By his teenage years Conrad Richter had dabbled in photography enough to be able to take a whimsical double exposure of himself. In it one Conrad Richter, in suit and tie, has settled himself comfortably on the front stoop of the family's home. His legs pulled up and his hands clasped about his left knee, he smiles in good humor and frankness as he looks directly at his double. The other Conrad Richter, standing beside the porch, a foot on the first step and his arm resting on his knee, seems less attentive to the event of the photograph or to his alter ego beside him. Jacket off and tie in disarray, he looks somewhere into the distance, not unhappy but unsmiling, as if he has not yet quite taken in a comment just made by his wisecracking twin. Perhaps the different expressions were deliberate; perhaps not. Regardless, the double exposure invites a symbolic interpretation, for in his early manhood there remained at least two Conrad Richters, and the two still somewhat in conflict.

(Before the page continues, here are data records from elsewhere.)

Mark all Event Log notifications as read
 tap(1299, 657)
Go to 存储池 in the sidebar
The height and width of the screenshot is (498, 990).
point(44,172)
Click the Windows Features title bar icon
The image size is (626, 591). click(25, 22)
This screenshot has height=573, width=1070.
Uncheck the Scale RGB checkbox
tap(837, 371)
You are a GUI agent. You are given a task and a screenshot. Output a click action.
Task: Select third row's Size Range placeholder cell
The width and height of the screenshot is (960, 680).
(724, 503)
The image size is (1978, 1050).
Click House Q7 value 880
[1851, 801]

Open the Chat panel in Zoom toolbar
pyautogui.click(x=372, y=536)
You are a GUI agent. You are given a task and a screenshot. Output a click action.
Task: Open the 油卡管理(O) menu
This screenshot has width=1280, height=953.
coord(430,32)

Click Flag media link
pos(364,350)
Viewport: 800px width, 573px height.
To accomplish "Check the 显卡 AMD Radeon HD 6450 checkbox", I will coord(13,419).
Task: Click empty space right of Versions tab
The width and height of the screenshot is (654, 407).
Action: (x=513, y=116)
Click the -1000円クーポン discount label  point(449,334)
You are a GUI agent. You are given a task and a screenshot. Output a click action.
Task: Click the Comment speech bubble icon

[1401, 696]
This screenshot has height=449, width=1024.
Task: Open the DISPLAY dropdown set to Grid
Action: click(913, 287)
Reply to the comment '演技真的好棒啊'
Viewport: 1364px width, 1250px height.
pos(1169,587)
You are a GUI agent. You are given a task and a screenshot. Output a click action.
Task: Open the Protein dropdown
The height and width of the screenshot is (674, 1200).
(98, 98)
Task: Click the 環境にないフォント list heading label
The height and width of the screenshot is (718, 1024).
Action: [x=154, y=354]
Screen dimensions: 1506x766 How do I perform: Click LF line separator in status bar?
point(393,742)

One might be named "the go getter, " as he would title an early story, an outgoing young man with modern ideas with the verve to put himself forward, and plans to accomplish great things. At the top of his list was making "a little pile" of money to rescue his parents and especially his mother from the "desperate penury" of a small-town minister's salary.5 This young man was full of plans to succeed in business and not at all shy in trying out his ideas. (Before he was twenty he would establish a wholesale lumber business and later try to market nationwide a Pennsylvania Dutch staple, pretzels; at twenty-two he invested all he could in a speculative silver mining venture, buying the shares on time.) Nor was he hesitant in introducing himself to pretty young women on trains or in writing letters to the director of the National Park Service and the president of the United States to ask for jobs, or to William Dean Howells and Jack London, among others, proposing himself as a private secretary. This Conrad Richter had a winning manner, making him a leader among his friends. If he was at times a little shy, he had a smile that was genuine and mild blue eyes (he would call them gray) that looked straight at the person he was talking to. People liked him.

1. "I think I have"; "Even Faulkner": J, March 9, 1961.

2. telephone conversation with Alfred Knopf: J, March 9, 1961.

3. Richter at the National Book Award ceremony: J, March 16, 1961.

4. "The boy didn't know": RTS, 1-2.

5. "a little pile": CR to HAR, May 1, 1918; "desperate penury": J, March 24, 1928.